Fungi Drying Guidelines
Once the photographs and descriptions for your fungi have been taken care of, it is advised that you dry them immediately. Even though it is best to avoid collecting more samples than you can process in one day, sometimes this cannot be avoided. If it is not possible to dry the specimens right away, they can be kept in their containers in the refrigerator for up to 48 hours, provided that the container chosen does not cause the fungi to become moist. This technique is only successful if they are in good condition when collected.
Certain fungi species are not suitable for storage, particularly fleshy ones such as boletes or agarics, which have the ability to self-digest. With practice, you will become familiar with which types of fungi are suitable for storage and which are not.
- It is best to move the dryer to the garage or deck when drying stinkhorns, as family members may not appreciate your hobby if it is done in the house. They earn their name!
- The time it takes for fungi to dry depends on the type, size, shape, thickness, type of fruit, temperature, and humidity, and the efficiency of the drying apparatus.
- When done, the specimens should be slightly crisp and brittle, with a stiff stem. If they are still pliable, they are likely not done yet.
- To reduce moisture once removed from the dryer, add silica gel desiccant sachets to the zip-lock bag.
- Store dried fungi in paper envelopes, bags, or non-biodegradable zip-lock plastic bags. We highly recommend storing the spore print and specimen in a small bag and then putting that bag in a larger one with the notes. This is so that spores don’t land on the crucial collection information card or paper and stain or degrade it.
- Herbarium specimens should be kept in airtight zip-lock bags and frozen at -25°C for two weeks in order to kill any insects or their eggs.
- Specimens in long-term storage should be kept as dry as possible with silica gel desiccant sachets.
- Afterward, all tools and implements used should be cleaned with alcohol or 70% ethanol. This includes boots, camera tripods, and hands after handling fungi specimens.
Maintaining Your Fungi Herbarium
To maintain your fungi herbarium, it’s important to periodically check on the specimens and ensure they are still in good condition. Check for signs of mold, pests, or moisture, and remove any specimens that are damaged or deteriorating.
Sharing Your Fungi Herbarium
Once you have a well-curated collection, you can showcase it in a number of ways, if desired. You can create a display in your home or office using a shadow box or other display case to showcase your specimens. You can also share your collection with others, such as at a local natural history museum or science fair.
We highly recommend (and implore) that you list your collections on Mushroom Observer or iNaturalist. Many mycologists, biologists, and other fungi fanatics use these sites to conduct research. For example, there is a significant push to record chanterelles in North America due to somewhat recent discoveries that there are way more species here than previously thought.

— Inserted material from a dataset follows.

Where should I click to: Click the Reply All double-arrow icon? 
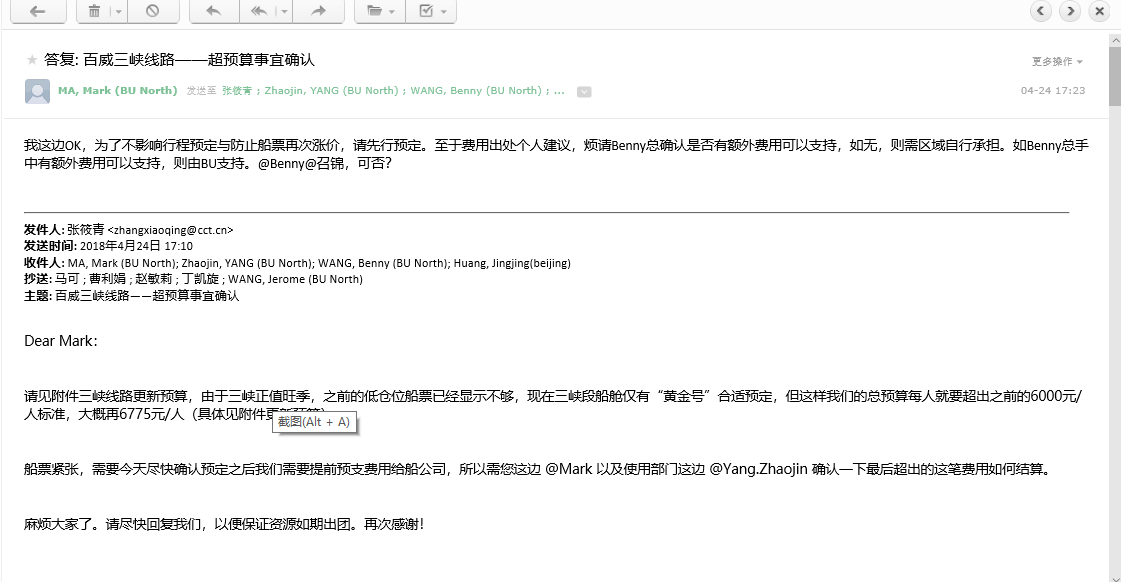tap(259, 11)

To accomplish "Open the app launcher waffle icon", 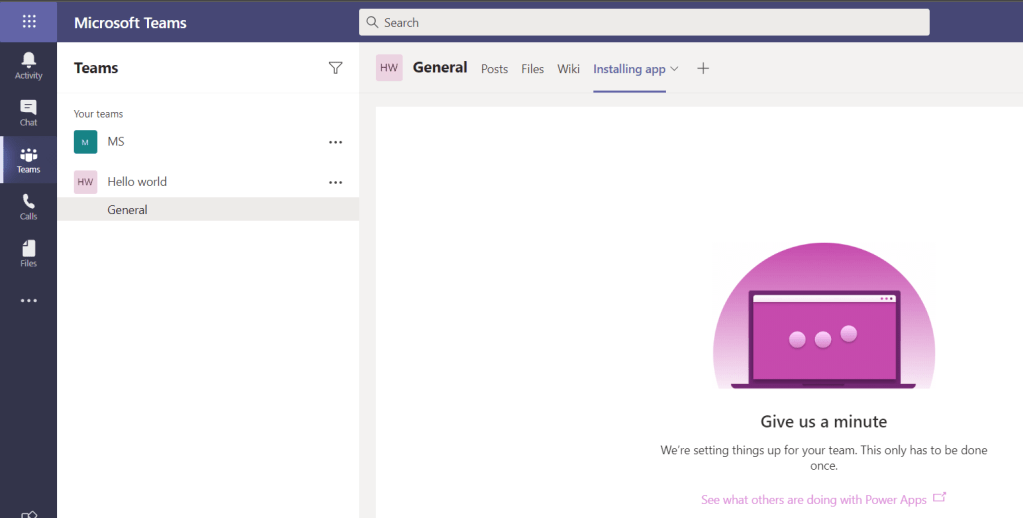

But researchers can’t traverse the country to find all the species themselves; they rely on citizen scientists like us to make accurate recordings. We are the ones out in the woods and fields all the time, seeing these species in their natural habitats. Don’t be surprised if a researcher reaches out to you and asks to borrow or use any of your collections.
A fungi herbarium can also be a useful tool for education and outreach, helping to raise awareness about the importance and diversity of fungi, and inspiring others to explore and appreciate these fascinating organisms.
Would be really cool if precedent of them being plants wasn’t a thing and we could call it a fungorium!
Haha, yes! It is a fungorium, that’s a thing, I should add that to the article.